The Finish! The point that felt so far away only a few minutes earlier
I’ve struggled with my thoughts about the race this week and I think that’s because of the conflicting emotions I feel about my run. On the one hand I’m proud to have finished a marathon on a tough hilly course. On the other I’m disappointed to have missed the time goal I had set myself.

I used to look upon the marathon as an unattainable goal. Marathons were run by people who were far fitter, stronger and tougher than I was. They were run by people who didn’t have M.E. By finishing I have done something I never thought possible a few years ago. I have proved myself wrong. Running has helped me tackle the illness and accomplish challenges I thought were out of reach.

I’ve always said though I never wanted to be defined by the M.E. I didn’t want to just get through this race. That was why I set the goal of three hours and I why was initially disappointed that I missed it. It didn’t matter about the heat and the hilly course. Club mates have since told me it was probably the toughest marathon they have done. In the coming weeks I think I will become happier with my time but I always want to run quicker and race better. As a runner I am never satisfied, it’s what pushes me on and drives me to the next challenge.

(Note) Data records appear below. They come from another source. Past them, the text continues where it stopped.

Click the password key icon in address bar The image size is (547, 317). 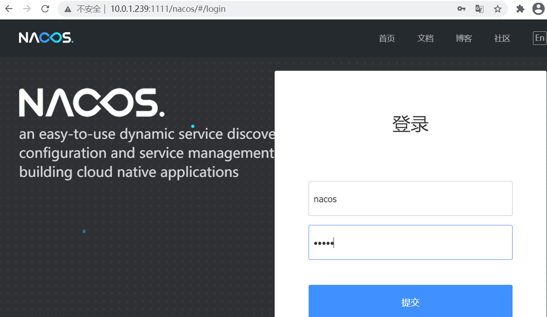pyautogui.click(x=461, y=9)
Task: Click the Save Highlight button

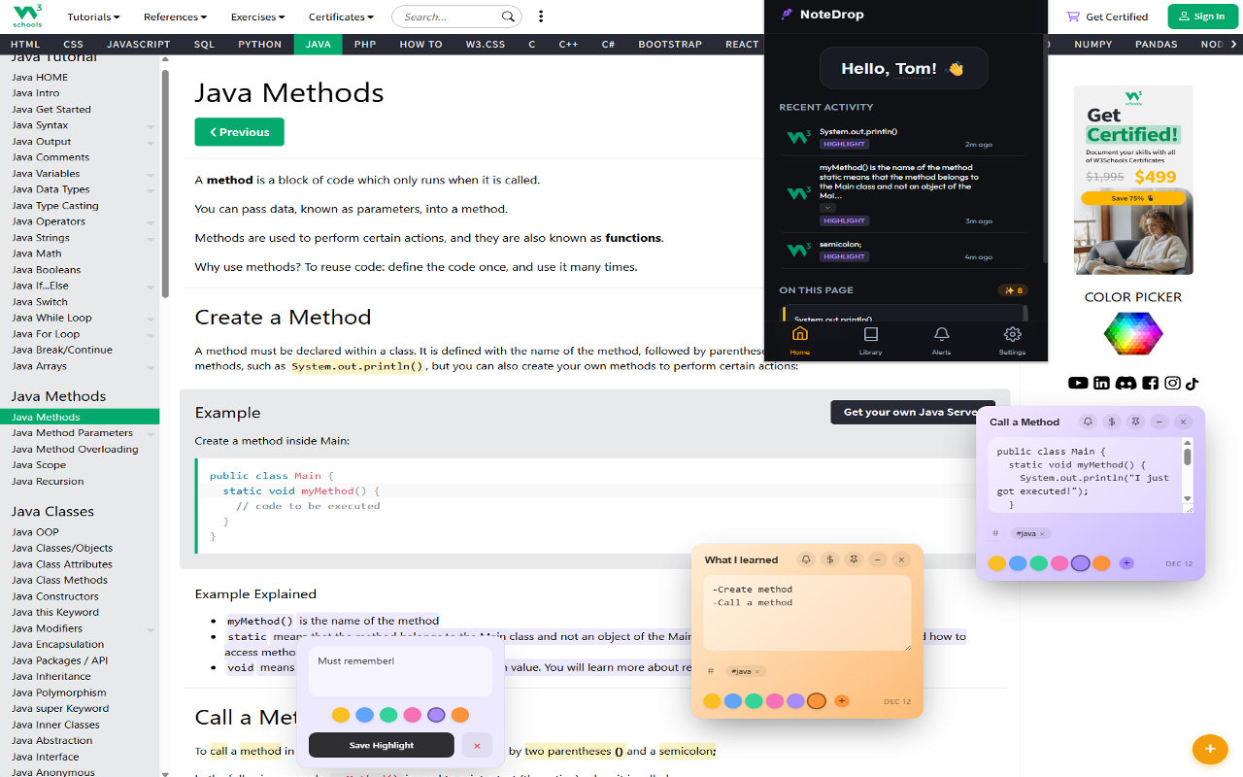Action: tap(381, 745)
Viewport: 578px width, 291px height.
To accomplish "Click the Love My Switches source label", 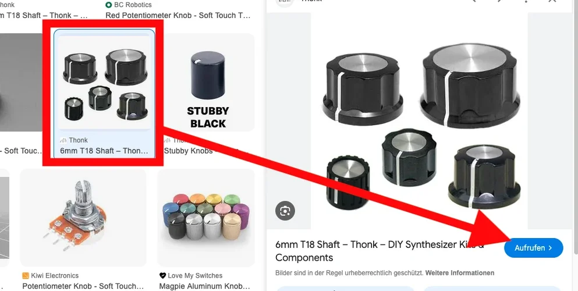I will (x=195, y=275).
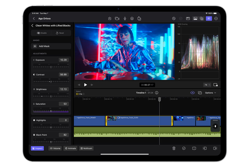Open the camera record tool
The image size is (249, 166).
click(117, 19)
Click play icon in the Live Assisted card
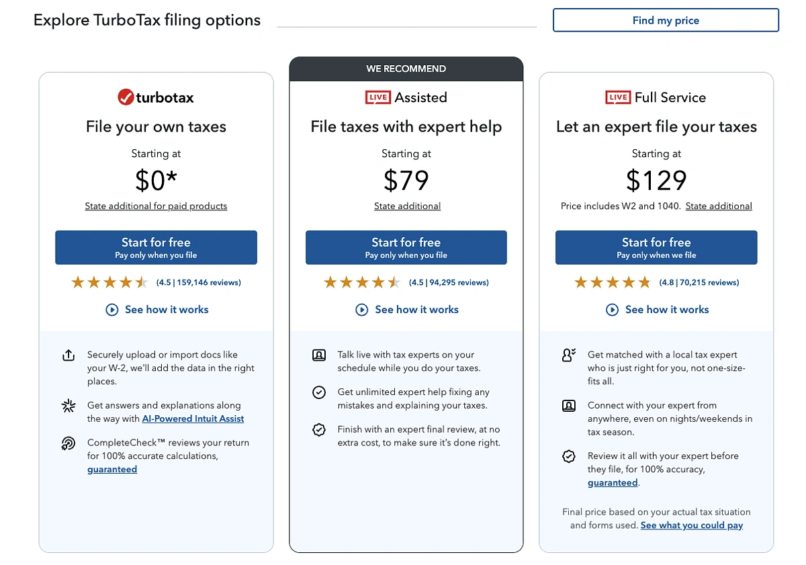This screenshot has height=565, width=806. click(x=362, y=310)
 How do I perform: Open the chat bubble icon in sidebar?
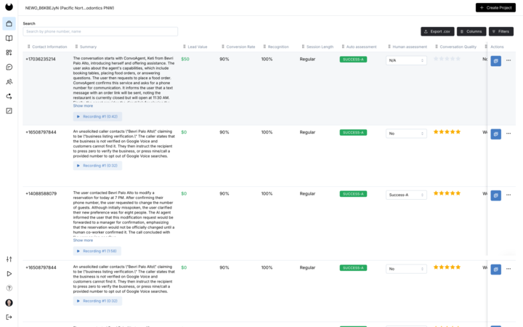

I know now why it felt like an anticlimax when I crossed the finish line. It was because I was expecting an ending, a conclusion for my story. The reality is that that it won’t end, I will keep on running, it’s what I do now. I was never going to stop after just one marathon. The three hour goal is still there looming large and I’m already thinking of what marathon to tackle next.

At the very start of this blog I introduced myself as Tom Martin, M.E sufferer. Now I am Tom Martin, Marathon runner.
With my wife Bernie showing off our race medals, at this point it was just starting to sink in what I had done.